The obvious way to deal with this is to introduce rent controls, which are now being employed in Scotland and have been called for by Sadiq Khan in London. Evidence suggests that rent controls are effective in reducing rents, but can lead to a fall in the supply of private rental accommodation. If more such properties are then sold to first-time buyers this may not be viewed as a problem. But given current affordability problems, what the UK clearly needs is more non-market and good-quality socially rented housing.

Err, why not build more housing so that housing is cheaper? You know, that’s how markets work. And by insisting that new housing is non-market of course you prevent market housing from getting cheaper even though you’ve just built more housing.

Twat.

8 thoughts on “Ah, yes, we have a twat here”

  1. Builders building market rate housing are trying to make a profit, and some will succeed and become unequal. Per the Guardian, that’s an even bigger problem than a lack of housing and high rents.

  2. Why not stop the entry of the hordes of immigrants who are demanding more and more housing?

    But I’d certainly agree with building more houses too.

To-do list
[1] Say whether each statement agrees with the passage on rent controls above, answering yes or no and quoting the deciding words of the passage: (a) Rent controls are now in use in Scotland. (b) The evidence mentioned says rent controls do nothing to lower rents. (c) The second comment opposes building more houses.
[2] Reproduce the part of the passage on rent controls that runs from "8 thoughts on" up to and including "and more housing?".

Collected data
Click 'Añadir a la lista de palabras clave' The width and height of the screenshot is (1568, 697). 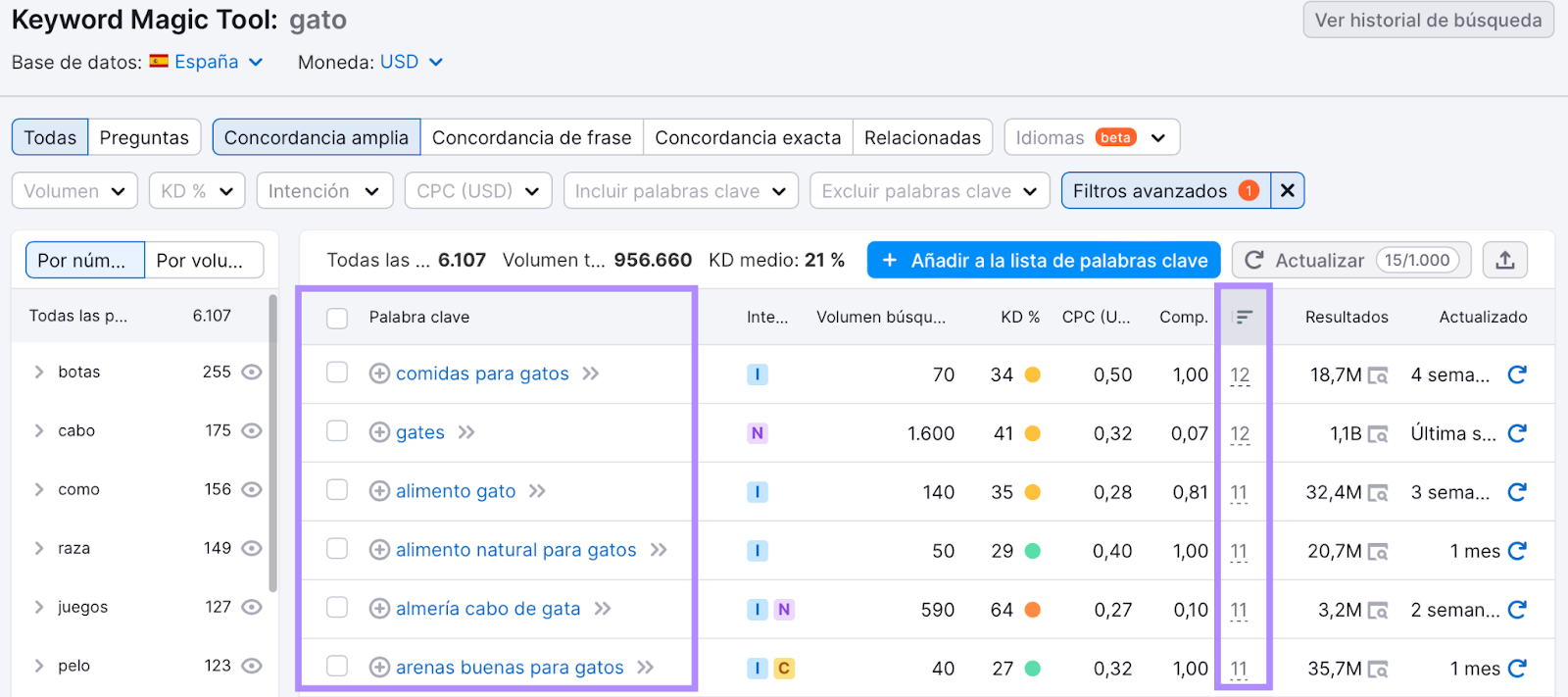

Final answers
[1]
(a) Yes: "rent controls, which are now being employed in Scotland"
(b) No: "Evidence suggests that rent controls are effective in reducing rents"
(c) No: "But I’d certainly agree with building more houses too."

[2]
8 thoughts on “Ah, yes, we have a twat here”

  1. Builders building market rate housing are trying to make a profit, and some will succeed and become unequal. Per the Guardian, that’s an even bigger problem than a lack of housing and high rents.

  2. Why not stop the entry of the hordes of immigrants who are demanding more and more housing?